C.H. asks from Missouri City, TX on July 29, 2007
How to Deal with a Preteen's Lack of Accountability
Okay...here's the deal. I've been struggling with getting my 12 1/2 year old son to accept responsiblity for his actions. He knows the rules but continues to push the envelope on a weekly basis. If he wasn't 12 I would swear he was a lawyer. He's constantly blaming everyone else for his actions and will not accept any kind of accountability for them. I'm at the end of my rope and if he finds another "loophole" or "excuse" or "reason" to explain away his troubles, I don't know what I'm going to do. All in all, he is a really good kid. It's when he doesn't do what he's supposed to do that gets him in trouble. I get the fact that he's hormonal and wants to test certain boundaries but I just don't want to see him going through life blaming others for his actions (good or bad). I've lectured, punished, grounded...you name it I've done it. I'm obviously missing something. How do I get him to take responsiblity for his actions and get him to acknowledge that he is accountable for them and to stop blaming his brother, dad, friends, heck he's even blamed inanimate objects at times. Any feedback would be appreciated.

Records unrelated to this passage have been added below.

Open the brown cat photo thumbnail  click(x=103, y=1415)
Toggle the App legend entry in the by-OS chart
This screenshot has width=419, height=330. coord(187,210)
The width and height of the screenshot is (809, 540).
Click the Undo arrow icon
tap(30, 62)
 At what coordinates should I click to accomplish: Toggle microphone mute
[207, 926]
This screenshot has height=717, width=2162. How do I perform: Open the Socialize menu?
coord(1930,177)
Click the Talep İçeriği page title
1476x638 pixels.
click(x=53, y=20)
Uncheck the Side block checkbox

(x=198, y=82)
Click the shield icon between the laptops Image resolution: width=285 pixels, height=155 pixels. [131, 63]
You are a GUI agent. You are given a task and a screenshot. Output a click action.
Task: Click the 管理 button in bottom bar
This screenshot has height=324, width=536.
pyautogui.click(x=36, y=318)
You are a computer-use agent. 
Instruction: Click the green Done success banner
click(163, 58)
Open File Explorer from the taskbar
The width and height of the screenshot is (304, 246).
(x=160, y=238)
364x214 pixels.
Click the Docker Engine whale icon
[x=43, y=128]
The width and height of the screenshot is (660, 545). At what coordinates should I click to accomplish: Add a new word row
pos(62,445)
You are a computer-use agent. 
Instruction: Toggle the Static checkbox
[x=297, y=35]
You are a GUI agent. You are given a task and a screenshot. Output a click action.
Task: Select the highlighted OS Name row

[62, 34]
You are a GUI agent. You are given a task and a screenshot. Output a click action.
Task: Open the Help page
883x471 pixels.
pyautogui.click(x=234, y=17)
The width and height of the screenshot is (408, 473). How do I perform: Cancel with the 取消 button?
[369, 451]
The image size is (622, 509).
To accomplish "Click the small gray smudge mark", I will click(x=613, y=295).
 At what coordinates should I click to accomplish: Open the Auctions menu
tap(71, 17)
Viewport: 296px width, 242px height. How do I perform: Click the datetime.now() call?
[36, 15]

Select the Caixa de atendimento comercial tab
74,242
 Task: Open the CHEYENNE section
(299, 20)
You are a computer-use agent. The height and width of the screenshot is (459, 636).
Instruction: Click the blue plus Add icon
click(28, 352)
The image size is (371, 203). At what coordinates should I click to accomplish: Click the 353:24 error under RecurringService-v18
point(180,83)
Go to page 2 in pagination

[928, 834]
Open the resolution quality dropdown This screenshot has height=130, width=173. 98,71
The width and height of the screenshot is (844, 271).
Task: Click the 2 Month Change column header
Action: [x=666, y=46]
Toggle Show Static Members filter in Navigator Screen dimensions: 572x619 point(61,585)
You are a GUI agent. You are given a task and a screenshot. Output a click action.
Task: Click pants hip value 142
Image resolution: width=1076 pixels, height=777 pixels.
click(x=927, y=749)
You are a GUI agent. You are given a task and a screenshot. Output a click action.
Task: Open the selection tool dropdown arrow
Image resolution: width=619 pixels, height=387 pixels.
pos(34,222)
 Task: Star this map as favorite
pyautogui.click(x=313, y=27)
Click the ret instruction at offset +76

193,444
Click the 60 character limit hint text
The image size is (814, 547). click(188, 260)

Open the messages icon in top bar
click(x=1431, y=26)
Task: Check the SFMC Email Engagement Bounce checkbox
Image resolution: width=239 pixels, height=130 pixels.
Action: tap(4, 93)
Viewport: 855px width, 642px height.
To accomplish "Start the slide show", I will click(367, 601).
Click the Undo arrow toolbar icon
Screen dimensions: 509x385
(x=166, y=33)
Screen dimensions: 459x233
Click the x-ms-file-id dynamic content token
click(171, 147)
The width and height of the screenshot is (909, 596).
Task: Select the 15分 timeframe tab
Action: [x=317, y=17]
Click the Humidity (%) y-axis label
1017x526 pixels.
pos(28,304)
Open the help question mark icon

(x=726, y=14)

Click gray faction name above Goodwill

P.M. answers from McAllen on September 10, 2007
I agree with alot of what has been said already.
I too have a 14 yr old daughter who tends to think I owe her everything she wants in life. I try to make her accountable for her actions, and also make decisions for herself. I step in when I see that some of those decisions might be harmful to her in some way. She of course thinks I am just a nosey mom and being too overly protective. I told her that I am her mom now and always so get used to it.
My problem is more on the side of my hubby and her. He is not her father. Her father passed away when she was 7 and we were seperated at the time. It was in 2001. Well I remarried and she refuses to even be nice to him at times. She does only if she wants something. I am the one who disciplines in the family as she tells him often.. your not my father. He tells her your right I am your stepfather though and you need to respect me. Well that last about a day. I just don't know what to do. He is a good guy and I will say in the beginning he would make a comment or something that maybe didn't need to be said. He has also apologized too. She thinks everything that happens against her is my doing or his. It's so confusing at times. It's hard raising a teenager these days.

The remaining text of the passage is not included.